Titular da pasta avalia mudança no sistema de seleção do CNPq para aumentar presença feminina em carreiras científicas e acabar com a ‘perda de pontos por ser mulher’

A ministra da Ciência e Tecnologia, Luciana Santos, revelou que a pasta estuda implementar ações afirmativas para mulheres na concessão de bolsas de pós-graduação, com o objetivo de aumentar a presença feminina em carreiras científicas. 

Em entrevista ao GLOBO, ela apontou desigualdade de gênero no sistema das seleções e afirmou que a mudança deverá garantir condições para o prosseguimento da carreira científica “sem perder pontos por ser mulher”. 

É o caso, por exemplo, da contabilização de pontos para a bolsa de produtividade em pesquisa, a de mais alto nível do CNPq, que avalia o tempo de produção sem considerar períodos como a gravidez e o pós-parto.

A senhora defende políticas para garantir o ingresso e a permanência de mulheres na ciência. Como o ministério tem trabalhado na prática?

Vamos fazer o edital de R$ 100 milhões direcionado às mulheres para os próximos quatro anos no Conselho Nacional de Desenvolvimento Científico e Tecnológico (CNPq). 

Também vamos fomentar via bolsas específicas e estamos estudando algumas outras medidas no CNPq, como alterações nos cálculos de pontuação para bolsas.
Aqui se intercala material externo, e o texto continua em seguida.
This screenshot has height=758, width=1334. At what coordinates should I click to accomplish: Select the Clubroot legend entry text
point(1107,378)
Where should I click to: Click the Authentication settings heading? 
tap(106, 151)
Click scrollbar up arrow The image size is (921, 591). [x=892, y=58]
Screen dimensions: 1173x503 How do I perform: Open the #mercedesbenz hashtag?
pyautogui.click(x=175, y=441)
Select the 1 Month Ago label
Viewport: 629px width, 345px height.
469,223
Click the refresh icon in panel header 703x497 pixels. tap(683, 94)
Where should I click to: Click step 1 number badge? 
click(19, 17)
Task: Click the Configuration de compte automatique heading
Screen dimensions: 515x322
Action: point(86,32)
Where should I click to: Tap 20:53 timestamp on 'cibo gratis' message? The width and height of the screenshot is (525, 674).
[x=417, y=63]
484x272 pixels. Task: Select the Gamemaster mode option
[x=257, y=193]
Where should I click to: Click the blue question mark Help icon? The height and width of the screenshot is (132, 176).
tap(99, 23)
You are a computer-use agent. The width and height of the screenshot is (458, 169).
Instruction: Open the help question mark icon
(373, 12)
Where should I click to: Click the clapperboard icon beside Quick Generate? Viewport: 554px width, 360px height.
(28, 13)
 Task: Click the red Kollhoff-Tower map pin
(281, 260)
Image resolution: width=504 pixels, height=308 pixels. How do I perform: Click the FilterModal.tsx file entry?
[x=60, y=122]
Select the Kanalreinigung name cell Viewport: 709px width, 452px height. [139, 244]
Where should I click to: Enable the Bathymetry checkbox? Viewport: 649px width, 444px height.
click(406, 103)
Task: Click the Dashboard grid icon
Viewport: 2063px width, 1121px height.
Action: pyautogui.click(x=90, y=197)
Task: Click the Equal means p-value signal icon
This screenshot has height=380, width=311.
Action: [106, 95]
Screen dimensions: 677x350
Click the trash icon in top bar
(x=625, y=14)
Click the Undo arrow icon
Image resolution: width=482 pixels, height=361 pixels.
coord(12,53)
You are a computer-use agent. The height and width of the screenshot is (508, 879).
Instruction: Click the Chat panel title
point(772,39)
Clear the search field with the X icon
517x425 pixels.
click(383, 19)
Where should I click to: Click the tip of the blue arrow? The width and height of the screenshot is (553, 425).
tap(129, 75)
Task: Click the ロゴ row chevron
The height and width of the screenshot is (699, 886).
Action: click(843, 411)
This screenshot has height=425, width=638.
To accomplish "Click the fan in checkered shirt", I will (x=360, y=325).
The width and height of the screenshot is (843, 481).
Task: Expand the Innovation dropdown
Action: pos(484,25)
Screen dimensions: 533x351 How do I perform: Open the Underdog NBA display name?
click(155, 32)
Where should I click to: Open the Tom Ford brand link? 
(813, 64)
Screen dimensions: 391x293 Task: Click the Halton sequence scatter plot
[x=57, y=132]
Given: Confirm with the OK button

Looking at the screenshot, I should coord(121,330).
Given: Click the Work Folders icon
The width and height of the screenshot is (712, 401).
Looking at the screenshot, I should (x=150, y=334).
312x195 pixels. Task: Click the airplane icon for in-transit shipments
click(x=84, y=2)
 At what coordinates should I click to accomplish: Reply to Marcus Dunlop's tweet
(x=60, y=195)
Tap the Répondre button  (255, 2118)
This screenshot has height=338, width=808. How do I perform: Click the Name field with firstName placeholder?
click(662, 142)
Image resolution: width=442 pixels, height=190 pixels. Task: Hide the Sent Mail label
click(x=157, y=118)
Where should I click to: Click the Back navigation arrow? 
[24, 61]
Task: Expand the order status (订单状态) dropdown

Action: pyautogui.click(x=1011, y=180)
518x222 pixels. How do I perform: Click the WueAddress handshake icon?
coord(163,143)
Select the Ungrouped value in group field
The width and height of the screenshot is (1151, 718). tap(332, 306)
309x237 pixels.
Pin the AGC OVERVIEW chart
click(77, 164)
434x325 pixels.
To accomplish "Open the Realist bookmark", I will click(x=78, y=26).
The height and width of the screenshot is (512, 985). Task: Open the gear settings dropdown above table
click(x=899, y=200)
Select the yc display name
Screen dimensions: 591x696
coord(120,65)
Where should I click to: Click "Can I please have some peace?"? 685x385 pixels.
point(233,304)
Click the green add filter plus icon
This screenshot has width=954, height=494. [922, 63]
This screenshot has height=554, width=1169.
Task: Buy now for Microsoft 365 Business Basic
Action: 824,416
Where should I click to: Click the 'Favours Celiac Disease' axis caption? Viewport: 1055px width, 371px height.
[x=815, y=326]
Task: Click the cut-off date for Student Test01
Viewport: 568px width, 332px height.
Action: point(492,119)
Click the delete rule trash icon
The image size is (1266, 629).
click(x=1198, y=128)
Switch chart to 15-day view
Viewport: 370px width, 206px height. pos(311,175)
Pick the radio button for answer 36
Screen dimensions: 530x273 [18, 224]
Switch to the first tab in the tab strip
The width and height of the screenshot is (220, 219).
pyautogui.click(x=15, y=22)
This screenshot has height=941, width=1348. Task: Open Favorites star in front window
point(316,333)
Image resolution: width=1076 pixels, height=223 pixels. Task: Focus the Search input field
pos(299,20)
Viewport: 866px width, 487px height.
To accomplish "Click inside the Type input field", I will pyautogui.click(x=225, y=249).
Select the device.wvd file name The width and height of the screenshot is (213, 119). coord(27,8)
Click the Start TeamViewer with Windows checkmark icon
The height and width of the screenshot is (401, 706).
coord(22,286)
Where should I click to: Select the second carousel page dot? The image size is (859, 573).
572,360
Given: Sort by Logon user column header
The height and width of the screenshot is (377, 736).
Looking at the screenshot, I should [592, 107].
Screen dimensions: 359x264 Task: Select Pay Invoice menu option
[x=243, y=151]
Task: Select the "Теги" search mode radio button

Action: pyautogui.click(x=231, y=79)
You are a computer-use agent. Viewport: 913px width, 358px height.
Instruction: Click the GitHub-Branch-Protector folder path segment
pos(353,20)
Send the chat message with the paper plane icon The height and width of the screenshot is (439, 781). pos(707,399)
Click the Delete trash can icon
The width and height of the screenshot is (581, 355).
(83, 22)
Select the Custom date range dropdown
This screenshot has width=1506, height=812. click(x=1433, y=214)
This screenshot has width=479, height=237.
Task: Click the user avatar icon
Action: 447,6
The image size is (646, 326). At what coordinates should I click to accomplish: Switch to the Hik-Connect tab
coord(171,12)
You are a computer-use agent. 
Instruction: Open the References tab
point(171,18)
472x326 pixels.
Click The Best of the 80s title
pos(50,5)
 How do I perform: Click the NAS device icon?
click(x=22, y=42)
Isso considerando as condicionantes objetivas das mulheres, principalmente a condição de ser mãe. É garantir condição de seguir uma carreira sem perder pontos por você ser mulher.

Quais outros investimentos estão sendo feitos?

Há diversos programas, como o que trata de tecnologia aeroespacial e o Complexo Industrial de Saúde. São soluções para o dia a dia do povo brasileiro. A área aeroespacial parece algo distante, quando na verdade trata de ferramentas tecnológicas que são decisivas para o monitoramento do desmatamento da Amazônia, por exemplo. 

O CBERS-6 (Satélite Sino-Brasileiro de Recursos Terrestres), uma dessas ferramentas, vai possibilitar que tenhamos imagens da Amazônia, independentemente da condição climática. São muitas nuvens durante todo o ano.

O ministério anunciou a expansão do monitoramento para identificar as causas do desmatamento, como garimpo ou pecuária. Como vai funcionar?

Tem que ter agilidade para enfrentar. Há um monitoramento diário e vamos ampliá-lo para outros biomas, além da Amazônia. Identificar os garimpeiros é um trabalho de fiscalização. Nós iremos principalmente fazer o monitoramento para ver o uso da terra, olhar o que está sendo desmatado e acionar a polícia.

O Brasil ainda está longe de ser referência na produção científica?

Somos o 13º país do mundo em ranking de papers, o que significa que temos uma produção científica reconhecida internacionalmente, com soluções adequadas. Mas não conseguimos realizar isso em produtos e serviços: somos o 57º em inovação.

Há resistência da própria academia em estabelecer uma relação mais próxima com o setor privado?

Sim. É uma questão cultural, mas já houve mudanças significativas. A UFMG, por exemplo, com o centro de vacinas, desenvolvendo vacinas genuinamente brasileiras. As leis eram muito rígidas, mas o novo Marco Legal de Ciência e Tecnologia facilita essa intercessão, e ele precisa sair um pouco mais do papel. Ainda estamos muito distantes das necessidades.

O governo tem a meta de que 70% dos insumos do SUS sejam produzidos no país em dez anos. Como o ministério atua para que isso seja possível?

Queremos autonomia para depender menos dos insumos, de equipamentos e até de medicamentos. Uma das nossas ideias é produzir Insumos Farmacêuticos Ativos (IFAs). O Brasil produziu a CoronaVac em parceria com os chineses e a AstraZeneca em parceria com a Universidade de Oxford. No entanto, o mundo todo dependeu dos IFAs . 

Nós já produzimos IFAs no passado e queremos retomar, pois temos matéria-prima e intendência para isso. Para sermos, inclusive, exportadores. Na agenda da reindustrialização, vamos entrar com R$ 41 bilhões (em investimentos) nos próximos quatro anos para financiar todas as novas bases tecnológicas.